Don't be silly. They often do, and if they do I concede my point. You,
Torsten Pedersen, haven't got a shred of evidence in this particular
case, have you?

> The word exists in the neighbor families, so presumably I must have died out
> at some time in Proto-Celtic. Where's your evidence, shredded or not,
> that the word disappeared before Halstatt?

Toi be precise, it died out and was replaced by other terms _not later_
than Proto-Celtic, and possibly before Proto-Celtic. It's you who are
theorising about ducks and souls in a language unknown to you or to
anyone else, so the burden of the proof is on you. Without some positive
evidence you duck symbolism theory has no foundation.

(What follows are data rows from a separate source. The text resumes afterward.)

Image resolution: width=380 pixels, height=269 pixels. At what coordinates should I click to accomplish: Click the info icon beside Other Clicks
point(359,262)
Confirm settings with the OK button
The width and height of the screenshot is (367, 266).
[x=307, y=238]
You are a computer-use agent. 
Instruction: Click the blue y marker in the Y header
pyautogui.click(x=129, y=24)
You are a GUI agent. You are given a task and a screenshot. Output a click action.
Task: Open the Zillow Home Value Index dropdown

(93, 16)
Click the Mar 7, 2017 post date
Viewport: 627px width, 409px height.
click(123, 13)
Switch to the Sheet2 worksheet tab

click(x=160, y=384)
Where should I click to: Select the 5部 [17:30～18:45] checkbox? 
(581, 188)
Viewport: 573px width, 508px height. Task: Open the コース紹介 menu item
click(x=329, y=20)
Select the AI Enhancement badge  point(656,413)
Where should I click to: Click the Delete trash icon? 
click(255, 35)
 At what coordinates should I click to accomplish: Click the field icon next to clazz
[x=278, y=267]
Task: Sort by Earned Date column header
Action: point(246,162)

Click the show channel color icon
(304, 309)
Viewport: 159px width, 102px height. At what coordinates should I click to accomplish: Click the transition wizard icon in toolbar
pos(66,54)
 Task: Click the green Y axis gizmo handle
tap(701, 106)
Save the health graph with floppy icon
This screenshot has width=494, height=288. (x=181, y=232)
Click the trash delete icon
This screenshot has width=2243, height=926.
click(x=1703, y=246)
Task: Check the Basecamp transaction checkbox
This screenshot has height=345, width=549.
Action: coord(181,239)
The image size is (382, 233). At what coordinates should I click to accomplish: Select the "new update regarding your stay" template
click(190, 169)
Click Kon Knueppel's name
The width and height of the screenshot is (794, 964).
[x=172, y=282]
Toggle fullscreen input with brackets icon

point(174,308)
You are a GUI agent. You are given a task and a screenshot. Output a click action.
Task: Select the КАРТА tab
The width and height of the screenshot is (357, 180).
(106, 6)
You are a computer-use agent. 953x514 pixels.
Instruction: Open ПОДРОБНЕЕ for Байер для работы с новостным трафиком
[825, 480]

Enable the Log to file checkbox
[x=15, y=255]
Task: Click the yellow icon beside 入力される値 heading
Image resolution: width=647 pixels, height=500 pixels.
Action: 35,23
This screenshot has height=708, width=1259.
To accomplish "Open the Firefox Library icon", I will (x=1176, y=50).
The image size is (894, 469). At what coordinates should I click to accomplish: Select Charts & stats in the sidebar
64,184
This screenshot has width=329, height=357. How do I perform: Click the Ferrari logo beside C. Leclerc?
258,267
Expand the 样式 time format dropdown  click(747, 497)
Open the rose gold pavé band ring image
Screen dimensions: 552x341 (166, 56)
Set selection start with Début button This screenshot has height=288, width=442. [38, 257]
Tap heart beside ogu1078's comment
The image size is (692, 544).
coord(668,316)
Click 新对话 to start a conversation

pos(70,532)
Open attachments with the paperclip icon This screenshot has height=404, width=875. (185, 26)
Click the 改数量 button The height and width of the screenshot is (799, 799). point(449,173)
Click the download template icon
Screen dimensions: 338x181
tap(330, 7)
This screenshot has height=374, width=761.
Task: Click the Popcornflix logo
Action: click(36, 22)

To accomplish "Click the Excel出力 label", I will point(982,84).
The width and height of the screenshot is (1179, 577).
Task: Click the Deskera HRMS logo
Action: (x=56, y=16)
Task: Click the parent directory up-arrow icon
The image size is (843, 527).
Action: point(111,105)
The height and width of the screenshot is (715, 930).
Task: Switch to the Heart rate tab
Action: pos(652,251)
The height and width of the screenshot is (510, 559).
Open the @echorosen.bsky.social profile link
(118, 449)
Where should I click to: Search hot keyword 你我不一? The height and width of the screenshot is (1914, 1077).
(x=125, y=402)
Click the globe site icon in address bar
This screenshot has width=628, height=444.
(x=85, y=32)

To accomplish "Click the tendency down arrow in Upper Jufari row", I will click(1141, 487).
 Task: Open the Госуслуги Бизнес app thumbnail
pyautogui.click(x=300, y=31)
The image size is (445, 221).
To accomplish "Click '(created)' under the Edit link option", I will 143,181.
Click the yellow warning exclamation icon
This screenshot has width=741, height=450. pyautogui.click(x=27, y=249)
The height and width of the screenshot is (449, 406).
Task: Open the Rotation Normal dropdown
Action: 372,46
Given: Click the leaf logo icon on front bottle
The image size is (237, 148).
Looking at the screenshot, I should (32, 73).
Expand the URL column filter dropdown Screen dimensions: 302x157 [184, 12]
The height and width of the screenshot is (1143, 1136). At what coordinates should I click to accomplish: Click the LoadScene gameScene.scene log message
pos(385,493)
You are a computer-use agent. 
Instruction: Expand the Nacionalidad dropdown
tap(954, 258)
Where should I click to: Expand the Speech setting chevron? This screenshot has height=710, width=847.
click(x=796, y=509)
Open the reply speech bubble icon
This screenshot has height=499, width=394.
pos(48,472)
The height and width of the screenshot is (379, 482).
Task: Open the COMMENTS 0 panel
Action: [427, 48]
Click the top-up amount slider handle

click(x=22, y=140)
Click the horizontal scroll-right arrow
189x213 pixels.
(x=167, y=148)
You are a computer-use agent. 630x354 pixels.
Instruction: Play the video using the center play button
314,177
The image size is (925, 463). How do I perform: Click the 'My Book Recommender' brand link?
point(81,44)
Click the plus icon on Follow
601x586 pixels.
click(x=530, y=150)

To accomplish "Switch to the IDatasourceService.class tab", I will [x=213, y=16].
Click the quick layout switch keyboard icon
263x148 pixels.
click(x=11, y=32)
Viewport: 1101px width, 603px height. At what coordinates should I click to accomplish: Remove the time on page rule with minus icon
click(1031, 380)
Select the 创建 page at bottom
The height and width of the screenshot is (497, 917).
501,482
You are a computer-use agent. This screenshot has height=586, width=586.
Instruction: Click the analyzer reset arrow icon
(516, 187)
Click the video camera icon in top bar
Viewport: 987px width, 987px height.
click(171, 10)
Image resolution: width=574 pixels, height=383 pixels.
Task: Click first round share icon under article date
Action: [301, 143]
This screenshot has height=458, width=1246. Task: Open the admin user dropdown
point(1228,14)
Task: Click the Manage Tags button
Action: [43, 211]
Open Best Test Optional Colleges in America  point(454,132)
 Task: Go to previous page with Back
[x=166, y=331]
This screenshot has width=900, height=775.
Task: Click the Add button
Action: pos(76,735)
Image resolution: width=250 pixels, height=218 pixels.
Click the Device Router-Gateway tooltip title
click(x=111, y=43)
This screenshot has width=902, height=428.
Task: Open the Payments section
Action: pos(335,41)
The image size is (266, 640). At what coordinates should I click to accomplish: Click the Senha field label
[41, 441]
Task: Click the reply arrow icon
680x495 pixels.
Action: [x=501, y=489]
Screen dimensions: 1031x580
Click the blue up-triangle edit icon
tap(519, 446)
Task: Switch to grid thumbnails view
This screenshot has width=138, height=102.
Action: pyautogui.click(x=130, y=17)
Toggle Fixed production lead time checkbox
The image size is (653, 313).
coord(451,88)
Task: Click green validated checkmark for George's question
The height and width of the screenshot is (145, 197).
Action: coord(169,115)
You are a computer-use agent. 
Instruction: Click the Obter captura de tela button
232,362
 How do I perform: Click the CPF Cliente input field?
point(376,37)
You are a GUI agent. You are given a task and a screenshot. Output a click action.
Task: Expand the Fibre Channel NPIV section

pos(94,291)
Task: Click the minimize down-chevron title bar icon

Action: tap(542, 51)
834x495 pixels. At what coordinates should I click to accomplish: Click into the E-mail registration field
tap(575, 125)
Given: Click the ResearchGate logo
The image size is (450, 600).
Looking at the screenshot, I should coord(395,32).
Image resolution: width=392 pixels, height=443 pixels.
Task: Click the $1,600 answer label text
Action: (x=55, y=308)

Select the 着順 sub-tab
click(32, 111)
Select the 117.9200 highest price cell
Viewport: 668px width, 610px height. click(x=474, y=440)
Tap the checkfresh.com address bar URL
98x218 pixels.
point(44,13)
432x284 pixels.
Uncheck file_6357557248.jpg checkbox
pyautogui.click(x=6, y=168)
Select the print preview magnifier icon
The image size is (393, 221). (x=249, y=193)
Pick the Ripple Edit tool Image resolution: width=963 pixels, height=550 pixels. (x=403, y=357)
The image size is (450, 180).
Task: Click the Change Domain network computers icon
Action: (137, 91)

> Let me walk you through this piece of logic.
> WRT the 'duck' word and Halstatt, there are two possiblities:
> 1) They knew it
> 2) They didn't
> Assuming 1) is the case, they would be able to pun on it. Assuming 2)
> is the case, they wouldn't be.

Actually, you make a further assumption. Point 1) means that the
Halstatt people had a 'duck' word based on the IE root *h2anh2t- (or
however you reconstruct it). But you also assume 3) that their word for
'soul, breath' was homophonous with their 'duck' word (the similarity of
the roots is not enough, cf. Lat. <anas> vs. <animus>, not much of a
pun). Only then would punning have been possible. The far-reaching
conclusions I mentioned were the non-linguistic ones about the alleged
symbolic meaning of duck representations in Halstatt.

>> Actually, there are some Greek and Roman anatiform artifacts, including
>> fine duck oil lamps.

> And I have a collection of illustrated stories of an American family
> of ducks. But somehow I don't think they should be read symbolically.

I merely falsified your claim that the Romans made no duck figurines.
How do you know that the Halstatt ducks (as opposed to the Roman ones or
to Donald Duck) had a cultic meaning?

>> BTW How did the Romans produce duck oil?

Stress "OIL" in the phrase <duck oil lamps>.